* **RECORDS FOR THE EXERCISE**
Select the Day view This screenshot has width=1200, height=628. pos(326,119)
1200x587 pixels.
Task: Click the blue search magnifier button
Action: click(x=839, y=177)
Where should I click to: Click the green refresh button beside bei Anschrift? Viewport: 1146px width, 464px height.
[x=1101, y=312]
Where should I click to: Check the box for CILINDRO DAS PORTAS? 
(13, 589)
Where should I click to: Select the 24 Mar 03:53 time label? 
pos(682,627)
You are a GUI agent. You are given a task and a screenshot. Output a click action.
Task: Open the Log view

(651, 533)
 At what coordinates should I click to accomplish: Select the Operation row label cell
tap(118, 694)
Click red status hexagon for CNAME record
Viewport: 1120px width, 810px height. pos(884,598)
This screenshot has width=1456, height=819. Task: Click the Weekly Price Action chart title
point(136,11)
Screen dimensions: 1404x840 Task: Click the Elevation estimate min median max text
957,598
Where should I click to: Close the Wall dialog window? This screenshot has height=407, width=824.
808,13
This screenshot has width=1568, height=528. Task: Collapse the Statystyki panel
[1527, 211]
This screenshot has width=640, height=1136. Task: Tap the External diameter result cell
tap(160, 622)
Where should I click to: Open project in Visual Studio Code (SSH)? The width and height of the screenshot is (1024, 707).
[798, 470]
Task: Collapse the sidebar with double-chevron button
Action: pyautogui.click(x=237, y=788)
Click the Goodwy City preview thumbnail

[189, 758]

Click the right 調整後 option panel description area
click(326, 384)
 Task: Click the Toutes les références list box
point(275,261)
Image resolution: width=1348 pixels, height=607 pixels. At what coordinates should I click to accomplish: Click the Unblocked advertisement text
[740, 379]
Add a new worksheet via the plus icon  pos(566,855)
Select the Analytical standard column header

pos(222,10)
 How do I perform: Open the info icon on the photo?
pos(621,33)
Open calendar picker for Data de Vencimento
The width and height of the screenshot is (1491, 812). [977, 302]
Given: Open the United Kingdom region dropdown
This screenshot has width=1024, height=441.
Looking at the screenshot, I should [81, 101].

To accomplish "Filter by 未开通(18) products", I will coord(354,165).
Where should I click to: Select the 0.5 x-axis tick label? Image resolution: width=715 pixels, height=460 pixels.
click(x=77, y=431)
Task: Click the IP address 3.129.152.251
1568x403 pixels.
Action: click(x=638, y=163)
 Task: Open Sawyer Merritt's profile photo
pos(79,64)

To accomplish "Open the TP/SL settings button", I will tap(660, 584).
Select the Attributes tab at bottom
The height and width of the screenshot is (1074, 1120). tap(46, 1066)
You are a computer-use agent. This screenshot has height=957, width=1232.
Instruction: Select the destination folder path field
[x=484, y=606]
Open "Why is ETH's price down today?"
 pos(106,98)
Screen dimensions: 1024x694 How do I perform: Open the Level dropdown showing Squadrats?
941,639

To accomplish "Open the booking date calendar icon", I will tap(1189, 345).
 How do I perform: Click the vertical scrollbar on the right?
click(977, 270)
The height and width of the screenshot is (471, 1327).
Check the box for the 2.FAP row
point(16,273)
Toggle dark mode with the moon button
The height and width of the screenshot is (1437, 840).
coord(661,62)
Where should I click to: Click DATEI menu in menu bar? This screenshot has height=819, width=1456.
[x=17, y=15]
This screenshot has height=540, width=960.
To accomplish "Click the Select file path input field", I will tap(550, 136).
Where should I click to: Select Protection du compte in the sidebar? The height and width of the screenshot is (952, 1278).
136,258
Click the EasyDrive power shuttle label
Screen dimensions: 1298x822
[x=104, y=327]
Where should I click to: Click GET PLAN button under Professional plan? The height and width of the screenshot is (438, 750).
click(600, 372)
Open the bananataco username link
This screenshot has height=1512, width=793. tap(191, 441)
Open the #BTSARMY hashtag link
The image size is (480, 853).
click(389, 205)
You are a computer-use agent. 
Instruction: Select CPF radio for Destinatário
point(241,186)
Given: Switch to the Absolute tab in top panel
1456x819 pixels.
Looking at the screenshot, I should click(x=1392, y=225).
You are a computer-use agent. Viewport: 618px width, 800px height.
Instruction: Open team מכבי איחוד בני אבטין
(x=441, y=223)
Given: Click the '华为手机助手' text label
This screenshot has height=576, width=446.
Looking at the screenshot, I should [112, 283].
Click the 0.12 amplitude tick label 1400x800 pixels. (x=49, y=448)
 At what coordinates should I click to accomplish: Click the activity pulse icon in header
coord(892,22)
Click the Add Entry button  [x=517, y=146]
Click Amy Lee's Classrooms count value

* **EXERCISE GOAL**
The listing above should be returned in full, exactly as shown.

* **EXERCISE RESULT**
Select the Day view This screenshot has width=1200, height=628. pos(326,119)
1200x587 pixels.
Task: Click the blue search magnifier button
Action: click(x=839, y=177)
Where should I click to: Click the green refresh button beside bei Anschrift? Viewport: 1146px width, 464px height.
[x=1101, y=312]
Where should I click to: Check the box for CILINDRO DAS PORTAS? 
(13, 589)
Where should I click to: Select the 24 Mar 03:53 time label? 
pos(682,627)
You are a GUI agent. You are given a task and a screenshot. Output a click action.
Task: Open the Log view

(651, 533)
 At what coordinates should I click to accomplish: Select the Operation row label cell
tap(118, 694)
Click red status hexagon for CNAME record
Viewport: 1120px width, 810px height. pos(884,598)
This screenshot has width=1456, height=819. Task: Click the Weekly Price Action chart title
point(136,11)
Screen dimensions: 1404x840 Task: Click the Elevation estimate min median max text
957,598
Where should I click to: Close the Wall dialog window? This screenshot has height=407, width=824.
808,13
This screenshot has width=1568, height=528. Task: Collapse the Statystyki panel
[1527, 211]
This screenshot has width=640, height=1136. Task: Tap the External diameter result cell
tap(160, 622)
Where should I click to: Open project in Visual Studio Code (SSH)? The width and height of the screenshot is (1024, 707).
[798, 470]
Task: Collapse the sidebar with double-chevron button
Action: pyautogui.click(x=237, y=788)
Click the Goodwy City preview thumbnail

[189, 758]

Click the right 調整後 option panel description area
click(326, 384)
 Task: Click the Toutes les références list box
point(275,261)
Image resolution: width=1348 pixels, height=607 pixels. At what coordinates should I click to accomplish: Click the Unblocked advertisement text
[740, 379]
Add a new worksheet via the plus icon  pos(566,855)
Select the Analytical standard column header

pos(222,10)
 How do I perform: Open the info icon on the photo?
pos(621,33)
Open calendar picker for Data de Vencimento
The width and height of the screenshot is (1491, 812). [977, 302]
Given: Open the United Kingdom region dropdown
This screenshot has width=1024, height=441.
Looking at the screenshot, I should [81, 101].

To accomplish "Filter by 未开通(18) products", I will coord(354,165).
Where should I click to: Select the 0.5 x-axis tick label? Image resolution: width=715 pixels, height=460 pixels.
click(x=77, y=431)
Task: Click the IP address 3.129.152.251
1568x403 pixels.
Action: click(x=638, y=163)
 Task: Open Sawyer Merritt's profile photo
pos(79,64)

To accomplish "Open the TP/SL settings button", I will tap(660, 584).
Select the Attributes tab at bottom
The height and width of the screenshot is (1074, 1120). tap(46, 1066)
You are a computer-use agent. This screenshot has height=957, width=1232.
Instruction: Select the destination folder path field
[x=484, y=606]
Open "Why is ETH's price down today?"
 pos(106,98)
Screen dimensions: 1024x694 How do I perform: Open the Level dropdown showing Squadrats?
941,639

To accomplish "Open the booking date calendar icon", I will tap(1189, 345).
 How do I perform: Click the vertical scrollbar on the right?
click(977, 270)
The height and width of the screenshot is (471, 1327).
Check the box for the 2.FAP row
point(16,273)
Toggle dark mode with the moon button
The height and width of the screenshot is (1437, 840).
coord(661,62)
Where should I click to: Click DATEI menu in menu bar? This screenshot has height=819, width=1456.
[x=17, y=15]
This screenshot has height=540, width=960.
To accomplish "Click the Select file path input field", I will tap(550, 136).
Where should I click to: Select Protection du compte in the sidebar? The height and width of the screenshot is (952, 1278).
136,258
Click the EasyDrive power shuttle label
Screen dimensions: 1298x822
[x=104, y=327]
Where should I click to: Click GET PLAN button under Professional plan? The height and width of the screenshot is (438, 750).
click(600, 372)
Open the bananataco username link
This screenshot has height=1512, width=793. tap(191, 441)
Open the #BTSARMY hashtag link
The image size is (480, 853).
click(389, 205)
You are a computer-use agent. 
Instruction: Select CPF radio for Destinatário
point(241,186)
Given: Switch to the Absolute tab in top panel
1456x819 pixels.
Looking at the screenshot, I should click(x=1392, y=225).
You are a computer-use agent. Viewport: 618px width, 800px height.
Instruction: Open team מכבי איחוד בני אבטין
(x=441, y=223)
Given: Click the '华为手机助手' text label
This screenshot has height=576, width=446.
Looking at the screenshot, I should [112, 283].
Click the 0.12 amplitude tick label 1400x800 pixels. (x=49, y=448)
 At what coordinates should I click to accomplish: Click the activity pulse icon in header
coord(892,22)
Click the Add Entry button  [x=517, y=146]
Click Amy Lee's Classrooms count value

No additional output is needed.